# Measurable Sets. Need help?

Problem. Let E be the closed unit square. Prove that every open subset of E is measurable.

I know that one way to show that a set, say A, is measurable is to show that its outer and inner measure coincide; another way is to exibit an elementary set B such that

$$\mu(A\Delta B)< \epsilon.$$

However, I am not sure where to start. Any hints would be appreciated?

## Answers and Replies

mathwonk
Science Advisor
Homework Helper
2020 Award
i don't know, maybe use cubes and compactness? what is your definition of measurable?

i don't know, maybe use cubes and compactness? what is your definition of measurable?

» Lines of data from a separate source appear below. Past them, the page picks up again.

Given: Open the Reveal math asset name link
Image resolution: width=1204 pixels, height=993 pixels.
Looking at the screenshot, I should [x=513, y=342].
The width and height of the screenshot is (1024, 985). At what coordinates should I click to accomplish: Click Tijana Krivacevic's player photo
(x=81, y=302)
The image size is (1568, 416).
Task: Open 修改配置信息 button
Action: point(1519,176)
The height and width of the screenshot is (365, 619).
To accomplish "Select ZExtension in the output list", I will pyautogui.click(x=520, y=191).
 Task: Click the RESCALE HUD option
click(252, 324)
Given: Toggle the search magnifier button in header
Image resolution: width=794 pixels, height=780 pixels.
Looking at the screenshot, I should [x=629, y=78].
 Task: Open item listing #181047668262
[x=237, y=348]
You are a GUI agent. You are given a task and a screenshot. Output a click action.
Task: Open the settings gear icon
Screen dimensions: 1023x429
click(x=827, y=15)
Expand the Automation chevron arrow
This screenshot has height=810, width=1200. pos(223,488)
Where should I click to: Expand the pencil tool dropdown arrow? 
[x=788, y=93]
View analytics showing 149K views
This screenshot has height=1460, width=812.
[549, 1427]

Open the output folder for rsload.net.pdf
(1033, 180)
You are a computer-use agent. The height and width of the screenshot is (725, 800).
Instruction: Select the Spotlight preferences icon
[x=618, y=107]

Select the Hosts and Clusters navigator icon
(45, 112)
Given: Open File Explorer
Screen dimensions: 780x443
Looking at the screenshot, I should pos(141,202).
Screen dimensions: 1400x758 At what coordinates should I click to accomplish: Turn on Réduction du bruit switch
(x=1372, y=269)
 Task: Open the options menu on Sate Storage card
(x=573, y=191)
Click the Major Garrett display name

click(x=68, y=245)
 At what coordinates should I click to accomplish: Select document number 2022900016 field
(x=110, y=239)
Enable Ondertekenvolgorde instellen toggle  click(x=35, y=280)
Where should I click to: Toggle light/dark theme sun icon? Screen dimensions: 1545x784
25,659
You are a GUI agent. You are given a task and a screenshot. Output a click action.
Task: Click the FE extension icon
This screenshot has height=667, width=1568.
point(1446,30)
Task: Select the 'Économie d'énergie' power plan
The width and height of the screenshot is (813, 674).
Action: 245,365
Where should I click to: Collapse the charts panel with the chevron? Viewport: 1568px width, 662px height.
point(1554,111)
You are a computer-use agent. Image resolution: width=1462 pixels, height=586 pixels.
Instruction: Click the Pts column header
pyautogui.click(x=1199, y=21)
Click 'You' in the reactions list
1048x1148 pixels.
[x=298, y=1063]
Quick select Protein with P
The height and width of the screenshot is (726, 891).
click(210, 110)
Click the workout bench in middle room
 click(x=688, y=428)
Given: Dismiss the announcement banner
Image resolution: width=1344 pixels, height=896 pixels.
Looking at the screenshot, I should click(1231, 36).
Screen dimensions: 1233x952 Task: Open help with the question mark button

A set is defined to be measurable if its outer measure coincides with the inner measure. If A is a subset of the unit square E, we say that

$$\mu^*(A)=inf\{\sum_{k}m(P_k): A\subset \bigcup_{k}P_k, \mbox{ it is taken over all subcovers and } P_k \mbox{ are rectangles} \}$$,

is the outer measure of A.

On the other hand the inner measure is defined as

$$\mu_*(A)=1-\mu^*(E-A)$$

So, a set A is measurable if

$$\mu^*(A)=\mu_*(A).$$

But then there is a theorem that says that a set A is measurable iff there exists some elementary set B, such that given any epsilon>0, we have

$$\mu(A\Delta B)<\epsilon.$$

Also, an elementary set B, is defined to be a finite collection of pairwise disjoint rectangles.

Last edited:
Anyone?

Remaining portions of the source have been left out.